[Start of Attachment]

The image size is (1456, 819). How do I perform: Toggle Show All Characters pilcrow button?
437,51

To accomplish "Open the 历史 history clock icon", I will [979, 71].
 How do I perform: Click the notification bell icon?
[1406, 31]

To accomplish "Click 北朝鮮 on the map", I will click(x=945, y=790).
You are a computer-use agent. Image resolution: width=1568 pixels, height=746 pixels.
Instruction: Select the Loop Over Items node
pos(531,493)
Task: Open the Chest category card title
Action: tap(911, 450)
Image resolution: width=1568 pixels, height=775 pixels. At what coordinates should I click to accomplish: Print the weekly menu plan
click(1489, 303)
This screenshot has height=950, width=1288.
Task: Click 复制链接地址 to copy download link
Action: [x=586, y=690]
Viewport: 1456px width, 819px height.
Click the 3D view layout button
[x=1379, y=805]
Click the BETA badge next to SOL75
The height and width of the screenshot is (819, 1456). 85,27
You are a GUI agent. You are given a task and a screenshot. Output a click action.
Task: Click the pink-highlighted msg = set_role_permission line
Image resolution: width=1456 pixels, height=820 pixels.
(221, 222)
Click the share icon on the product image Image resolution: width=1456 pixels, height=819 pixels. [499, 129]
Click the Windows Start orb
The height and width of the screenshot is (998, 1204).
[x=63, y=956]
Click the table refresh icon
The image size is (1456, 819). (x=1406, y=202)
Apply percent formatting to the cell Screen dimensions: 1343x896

[End of Attachment]

→ Work request
The line containing "Click the 3D view layout button" and every line after it, up to and including the last line of the records, should be reproduced exactly, with nothing else.

→ Exercise result
Click the 3D view layout button
[x=1379, y=805]
Click the BETA badge next to SOL75
The height and width of the screenshot is (819, 1456). 85,27
You are a GUI agent. You are given a task and a screenshot. Output a click action.
Task: Click the pink-highlighted msg = set_role_permission line
Image resolution: width=1456 pixels, height=820 pixels.
(221, 222)
Click the share icon on the product image Image resolution: width=1456 pixels, height=819 pixels. [499, 129]
Click the Windows Start orb
The height and width of the screenshot is (998, 1204).
[x=63, y=956]
Click the table refresh icon
The image size is (1456, 819). (x=1406, y=202)
Apply percent formatting to the cell Screen dimensions: 1343x896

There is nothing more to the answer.